(Records from a data collection)
BEGIN

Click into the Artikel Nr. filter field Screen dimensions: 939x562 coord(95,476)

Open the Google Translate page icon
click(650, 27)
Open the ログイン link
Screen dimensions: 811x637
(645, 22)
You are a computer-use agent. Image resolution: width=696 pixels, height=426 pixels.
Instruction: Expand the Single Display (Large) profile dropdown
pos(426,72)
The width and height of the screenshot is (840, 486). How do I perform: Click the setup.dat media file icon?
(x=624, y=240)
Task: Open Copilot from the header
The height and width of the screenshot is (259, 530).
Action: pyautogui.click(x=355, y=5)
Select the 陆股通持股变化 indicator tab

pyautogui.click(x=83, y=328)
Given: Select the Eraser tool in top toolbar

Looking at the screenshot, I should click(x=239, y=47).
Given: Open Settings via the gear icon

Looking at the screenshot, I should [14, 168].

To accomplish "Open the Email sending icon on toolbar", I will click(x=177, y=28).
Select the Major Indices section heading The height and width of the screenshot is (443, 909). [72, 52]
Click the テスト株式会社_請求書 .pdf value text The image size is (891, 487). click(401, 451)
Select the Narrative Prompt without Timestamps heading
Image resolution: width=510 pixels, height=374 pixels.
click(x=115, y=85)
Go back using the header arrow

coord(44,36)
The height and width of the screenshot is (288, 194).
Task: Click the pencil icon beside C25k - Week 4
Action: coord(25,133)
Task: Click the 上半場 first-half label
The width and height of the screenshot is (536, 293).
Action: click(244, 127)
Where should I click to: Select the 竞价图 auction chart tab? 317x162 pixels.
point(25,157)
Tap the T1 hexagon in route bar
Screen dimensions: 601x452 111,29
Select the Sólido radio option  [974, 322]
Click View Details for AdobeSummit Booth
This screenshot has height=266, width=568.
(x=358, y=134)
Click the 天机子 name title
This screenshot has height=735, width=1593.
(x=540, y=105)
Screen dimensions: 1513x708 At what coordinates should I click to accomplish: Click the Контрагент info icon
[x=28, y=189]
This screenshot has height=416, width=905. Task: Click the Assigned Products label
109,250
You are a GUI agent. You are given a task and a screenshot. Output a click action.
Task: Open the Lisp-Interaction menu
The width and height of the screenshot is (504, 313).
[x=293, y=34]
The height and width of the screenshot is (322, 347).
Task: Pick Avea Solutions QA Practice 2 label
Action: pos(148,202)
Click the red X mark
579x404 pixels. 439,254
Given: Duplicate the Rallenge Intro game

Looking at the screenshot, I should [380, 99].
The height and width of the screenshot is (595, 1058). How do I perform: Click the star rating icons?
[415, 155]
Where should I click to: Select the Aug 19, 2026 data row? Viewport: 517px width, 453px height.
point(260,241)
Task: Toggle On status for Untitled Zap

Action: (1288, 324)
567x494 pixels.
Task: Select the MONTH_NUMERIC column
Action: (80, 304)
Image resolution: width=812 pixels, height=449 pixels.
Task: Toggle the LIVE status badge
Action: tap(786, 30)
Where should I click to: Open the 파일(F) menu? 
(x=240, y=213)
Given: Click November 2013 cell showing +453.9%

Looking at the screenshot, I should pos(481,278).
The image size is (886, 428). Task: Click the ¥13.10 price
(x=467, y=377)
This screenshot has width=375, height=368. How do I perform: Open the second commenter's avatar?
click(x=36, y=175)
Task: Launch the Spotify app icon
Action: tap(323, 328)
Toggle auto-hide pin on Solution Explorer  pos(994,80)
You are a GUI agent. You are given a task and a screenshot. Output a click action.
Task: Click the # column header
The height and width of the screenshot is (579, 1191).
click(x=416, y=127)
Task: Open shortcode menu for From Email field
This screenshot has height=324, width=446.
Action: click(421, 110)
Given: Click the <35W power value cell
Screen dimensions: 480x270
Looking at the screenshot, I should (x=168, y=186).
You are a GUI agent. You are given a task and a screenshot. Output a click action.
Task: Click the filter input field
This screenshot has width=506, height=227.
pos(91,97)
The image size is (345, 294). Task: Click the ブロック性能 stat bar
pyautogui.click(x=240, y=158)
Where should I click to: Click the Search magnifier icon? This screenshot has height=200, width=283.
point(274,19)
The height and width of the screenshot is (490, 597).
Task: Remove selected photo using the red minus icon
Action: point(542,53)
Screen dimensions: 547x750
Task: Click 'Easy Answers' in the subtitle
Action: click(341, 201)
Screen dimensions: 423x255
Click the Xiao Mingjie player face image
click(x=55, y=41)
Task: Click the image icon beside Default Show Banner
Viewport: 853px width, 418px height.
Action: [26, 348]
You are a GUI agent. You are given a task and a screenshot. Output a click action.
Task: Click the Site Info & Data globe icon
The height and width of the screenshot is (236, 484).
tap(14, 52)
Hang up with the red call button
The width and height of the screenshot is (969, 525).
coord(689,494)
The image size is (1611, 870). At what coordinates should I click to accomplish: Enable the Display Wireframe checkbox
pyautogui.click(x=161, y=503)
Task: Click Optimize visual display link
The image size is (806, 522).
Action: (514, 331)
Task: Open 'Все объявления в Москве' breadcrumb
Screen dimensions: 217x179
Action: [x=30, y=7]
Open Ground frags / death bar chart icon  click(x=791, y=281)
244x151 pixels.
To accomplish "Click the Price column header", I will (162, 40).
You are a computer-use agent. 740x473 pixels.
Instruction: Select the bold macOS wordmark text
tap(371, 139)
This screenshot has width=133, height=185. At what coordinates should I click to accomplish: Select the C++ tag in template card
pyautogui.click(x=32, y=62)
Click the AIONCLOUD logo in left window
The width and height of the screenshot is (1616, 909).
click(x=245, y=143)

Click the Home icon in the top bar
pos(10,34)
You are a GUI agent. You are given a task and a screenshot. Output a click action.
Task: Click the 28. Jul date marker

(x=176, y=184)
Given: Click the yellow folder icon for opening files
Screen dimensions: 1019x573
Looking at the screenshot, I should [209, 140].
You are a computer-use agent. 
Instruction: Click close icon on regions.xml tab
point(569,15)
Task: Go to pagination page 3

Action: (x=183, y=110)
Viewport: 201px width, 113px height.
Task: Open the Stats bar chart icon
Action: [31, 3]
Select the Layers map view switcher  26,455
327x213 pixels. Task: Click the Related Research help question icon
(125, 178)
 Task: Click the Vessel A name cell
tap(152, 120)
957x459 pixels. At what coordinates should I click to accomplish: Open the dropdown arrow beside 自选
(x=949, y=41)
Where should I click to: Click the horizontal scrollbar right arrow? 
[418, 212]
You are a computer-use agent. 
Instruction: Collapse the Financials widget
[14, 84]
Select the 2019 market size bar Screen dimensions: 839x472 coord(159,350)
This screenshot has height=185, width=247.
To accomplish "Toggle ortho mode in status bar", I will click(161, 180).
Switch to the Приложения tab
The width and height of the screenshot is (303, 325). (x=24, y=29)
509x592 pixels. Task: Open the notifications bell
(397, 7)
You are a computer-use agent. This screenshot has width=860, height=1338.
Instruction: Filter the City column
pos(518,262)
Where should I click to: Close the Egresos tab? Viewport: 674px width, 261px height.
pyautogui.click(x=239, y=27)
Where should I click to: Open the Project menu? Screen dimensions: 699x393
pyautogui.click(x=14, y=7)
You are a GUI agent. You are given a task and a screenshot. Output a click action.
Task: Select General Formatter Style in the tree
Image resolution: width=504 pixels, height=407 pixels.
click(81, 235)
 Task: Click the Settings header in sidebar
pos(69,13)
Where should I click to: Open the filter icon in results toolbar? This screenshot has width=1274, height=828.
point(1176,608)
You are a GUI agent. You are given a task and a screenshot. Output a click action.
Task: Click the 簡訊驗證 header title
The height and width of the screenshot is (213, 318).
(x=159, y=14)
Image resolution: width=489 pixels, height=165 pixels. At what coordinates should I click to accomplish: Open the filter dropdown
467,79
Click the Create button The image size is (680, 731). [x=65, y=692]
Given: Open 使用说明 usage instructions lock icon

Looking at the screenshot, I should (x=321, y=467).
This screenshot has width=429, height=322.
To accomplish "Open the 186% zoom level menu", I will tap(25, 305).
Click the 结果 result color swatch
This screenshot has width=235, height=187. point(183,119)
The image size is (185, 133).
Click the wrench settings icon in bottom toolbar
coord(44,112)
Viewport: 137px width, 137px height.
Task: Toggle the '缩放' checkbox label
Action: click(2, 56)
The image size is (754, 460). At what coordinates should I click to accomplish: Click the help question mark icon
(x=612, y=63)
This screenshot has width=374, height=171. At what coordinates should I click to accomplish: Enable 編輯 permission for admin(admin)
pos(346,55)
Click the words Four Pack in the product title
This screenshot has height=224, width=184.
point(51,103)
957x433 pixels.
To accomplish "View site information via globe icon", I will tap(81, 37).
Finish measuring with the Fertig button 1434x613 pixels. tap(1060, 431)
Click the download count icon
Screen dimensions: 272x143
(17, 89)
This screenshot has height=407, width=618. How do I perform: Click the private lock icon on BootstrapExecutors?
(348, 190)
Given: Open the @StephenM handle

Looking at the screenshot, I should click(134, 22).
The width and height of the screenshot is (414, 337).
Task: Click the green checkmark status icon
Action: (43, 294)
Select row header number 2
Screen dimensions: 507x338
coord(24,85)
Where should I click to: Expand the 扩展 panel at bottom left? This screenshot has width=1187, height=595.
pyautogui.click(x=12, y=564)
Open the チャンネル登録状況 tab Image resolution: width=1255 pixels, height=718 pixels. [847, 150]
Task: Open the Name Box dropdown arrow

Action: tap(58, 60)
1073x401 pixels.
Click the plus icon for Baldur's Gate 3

END

# WHAT NEEDS TO BE DONE
Read through the lines above and collect those that contain the string "Email".

# YOUR SOLUTION
To accomplish "Open the Email sending icon on toolbar", I will click(x=177, y=28).
Task: Open shortcode menu for From Email field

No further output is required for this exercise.